### Exercise task
In the records, take the part that starts with the line containing "The width and height of the screenshot is (1602, 839)." and ends with the line containing "point(1213,79)". Swap every "bell" there for "alarm", and return only those lines with nothing else changed.

━━━ Excerpted records

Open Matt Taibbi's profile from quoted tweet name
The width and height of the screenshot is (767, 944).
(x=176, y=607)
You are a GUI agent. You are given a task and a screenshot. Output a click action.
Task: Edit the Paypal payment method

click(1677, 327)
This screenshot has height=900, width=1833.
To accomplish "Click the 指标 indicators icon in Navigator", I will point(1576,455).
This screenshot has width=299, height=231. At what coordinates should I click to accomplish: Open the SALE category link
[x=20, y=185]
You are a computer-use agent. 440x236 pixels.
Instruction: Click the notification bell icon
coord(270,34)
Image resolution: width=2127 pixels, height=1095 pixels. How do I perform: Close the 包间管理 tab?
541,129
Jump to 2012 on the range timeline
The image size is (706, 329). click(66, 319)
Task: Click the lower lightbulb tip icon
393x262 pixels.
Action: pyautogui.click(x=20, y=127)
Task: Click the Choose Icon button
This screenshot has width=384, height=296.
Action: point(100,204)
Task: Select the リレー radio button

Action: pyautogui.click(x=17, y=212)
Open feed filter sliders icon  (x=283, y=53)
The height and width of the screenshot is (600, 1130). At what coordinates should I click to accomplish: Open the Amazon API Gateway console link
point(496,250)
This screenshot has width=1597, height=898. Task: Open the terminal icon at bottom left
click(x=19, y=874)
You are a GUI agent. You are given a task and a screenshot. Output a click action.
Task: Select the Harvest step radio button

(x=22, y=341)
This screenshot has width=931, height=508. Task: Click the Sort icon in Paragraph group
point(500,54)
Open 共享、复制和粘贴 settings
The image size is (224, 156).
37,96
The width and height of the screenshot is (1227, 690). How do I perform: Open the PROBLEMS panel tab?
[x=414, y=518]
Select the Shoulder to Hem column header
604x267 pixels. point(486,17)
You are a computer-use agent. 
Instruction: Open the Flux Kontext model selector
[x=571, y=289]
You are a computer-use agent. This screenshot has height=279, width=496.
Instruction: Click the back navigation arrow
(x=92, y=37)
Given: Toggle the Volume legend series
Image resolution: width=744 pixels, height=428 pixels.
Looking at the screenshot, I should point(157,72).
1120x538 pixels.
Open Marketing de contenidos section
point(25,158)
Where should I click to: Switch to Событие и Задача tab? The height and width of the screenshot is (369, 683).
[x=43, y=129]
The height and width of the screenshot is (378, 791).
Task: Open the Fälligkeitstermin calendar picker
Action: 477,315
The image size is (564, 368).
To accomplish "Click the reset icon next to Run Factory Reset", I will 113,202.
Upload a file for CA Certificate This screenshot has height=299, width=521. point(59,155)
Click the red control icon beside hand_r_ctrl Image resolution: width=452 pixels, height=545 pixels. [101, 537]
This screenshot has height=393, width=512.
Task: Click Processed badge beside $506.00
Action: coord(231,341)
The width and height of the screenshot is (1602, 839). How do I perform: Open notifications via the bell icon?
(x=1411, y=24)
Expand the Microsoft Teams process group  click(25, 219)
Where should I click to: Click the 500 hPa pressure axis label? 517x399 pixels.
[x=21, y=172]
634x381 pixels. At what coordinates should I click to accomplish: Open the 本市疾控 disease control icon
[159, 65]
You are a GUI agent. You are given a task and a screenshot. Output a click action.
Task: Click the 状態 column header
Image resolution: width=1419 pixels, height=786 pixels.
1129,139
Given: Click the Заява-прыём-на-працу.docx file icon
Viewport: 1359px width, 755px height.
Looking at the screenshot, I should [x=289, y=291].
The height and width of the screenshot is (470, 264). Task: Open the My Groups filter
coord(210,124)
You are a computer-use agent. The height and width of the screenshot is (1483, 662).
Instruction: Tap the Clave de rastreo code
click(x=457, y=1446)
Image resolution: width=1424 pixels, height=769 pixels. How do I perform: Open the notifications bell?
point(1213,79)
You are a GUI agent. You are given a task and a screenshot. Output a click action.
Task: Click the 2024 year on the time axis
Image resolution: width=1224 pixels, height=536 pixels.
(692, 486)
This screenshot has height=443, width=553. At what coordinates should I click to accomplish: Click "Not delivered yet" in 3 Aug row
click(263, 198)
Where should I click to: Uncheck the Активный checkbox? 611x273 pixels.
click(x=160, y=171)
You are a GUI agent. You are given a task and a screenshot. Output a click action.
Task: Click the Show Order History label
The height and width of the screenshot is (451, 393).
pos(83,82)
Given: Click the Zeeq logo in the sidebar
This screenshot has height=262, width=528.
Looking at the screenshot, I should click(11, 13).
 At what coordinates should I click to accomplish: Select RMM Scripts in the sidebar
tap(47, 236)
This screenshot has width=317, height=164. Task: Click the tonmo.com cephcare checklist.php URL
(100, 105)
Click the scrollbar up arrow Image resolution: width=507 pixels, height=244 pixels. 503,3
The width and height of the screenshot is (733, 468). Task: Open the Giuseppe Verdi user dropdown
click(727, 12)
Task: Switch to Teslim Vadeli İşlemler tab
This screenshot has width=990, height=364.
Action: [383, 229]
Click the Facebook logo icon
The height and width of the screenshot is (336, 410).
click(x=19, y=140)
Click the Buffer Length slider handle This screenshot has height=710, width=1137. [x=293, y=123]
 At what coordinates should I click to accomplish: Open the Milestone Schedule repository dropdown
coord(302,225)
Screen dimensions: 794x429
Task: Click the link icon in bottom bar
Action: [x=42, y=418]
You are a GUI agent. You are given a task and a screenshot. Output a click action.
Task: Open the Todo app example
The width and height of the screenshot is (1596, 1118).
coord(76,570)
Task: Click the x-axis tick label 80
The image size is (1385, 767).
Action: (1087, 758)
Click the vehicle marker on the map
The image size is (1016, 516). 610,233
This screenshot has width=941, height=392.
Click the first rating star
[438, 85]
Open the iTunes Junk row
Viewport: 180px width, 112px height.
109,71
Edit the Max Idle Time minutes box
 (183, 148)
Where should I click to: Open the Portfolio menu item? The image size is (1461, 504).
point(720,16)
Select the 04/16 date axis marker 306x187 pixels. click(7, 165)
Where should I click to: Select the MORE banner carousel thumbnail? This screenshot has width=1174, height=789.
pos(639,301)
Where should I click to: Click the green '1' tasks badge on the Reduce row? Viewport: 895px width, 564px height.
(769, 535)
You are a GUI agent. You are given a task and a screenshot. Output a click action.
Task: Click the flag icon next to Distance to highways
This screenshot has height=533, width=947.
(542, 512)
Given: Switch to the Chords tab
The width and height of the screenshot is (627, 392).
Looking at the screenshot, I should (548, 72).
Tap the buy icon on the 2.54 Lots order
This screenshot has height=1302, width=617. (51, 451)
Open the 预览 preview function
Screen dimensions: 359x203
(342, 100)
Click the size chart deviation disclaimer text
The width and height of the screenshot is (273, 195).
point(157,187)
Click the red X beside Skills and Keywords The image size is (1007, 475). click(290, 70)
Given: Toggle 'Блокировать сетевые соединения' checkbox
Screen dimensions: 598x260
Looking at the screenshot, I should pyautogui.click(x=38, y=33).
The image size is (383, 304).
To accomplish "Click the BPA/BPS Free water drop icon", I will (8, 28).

━━━━━━

### Correct output
The width and height of the screenshot is (1602, 839). How do I perform: Open notifications via the alarm icon?
(x=1411, y=24)
Expand the Microsoft Teams process group  click(25, 219)
Where should I click to: Click the 500 hPa pressure axis label? 517x399 pixels.
[x=21, y=172]
634x381 pixels. At what coordinates should I click to accomplish: Open the 本市疾控 disease control icon
[159, 65]
You are a GUI agent. You are given a task and a screenshot. Output a click action.
Task: Click the 状態 column header
Image resolution: width=1419 pixels, height=786 pixels.
1129,139
Given: Click the Заява-прыём-на-працу.docx file icon
Viewport: 1359px width, 755px height.
Looking at the screenshot, I should [x=289, y=291].
The height and width of the screenshot is (470, 264). Task: Open the My Groups filter
coord(210,124)
You are a computer-use agent. The height and width of the screenshot is (1483, 662).
Instruction: Tap the Clave de rastreo code
click(x=457, y=1446)
Image resolution: width=1424 pixels, height=769 pixels. How do I perform: Open the notifications alarm?
point(1213,79)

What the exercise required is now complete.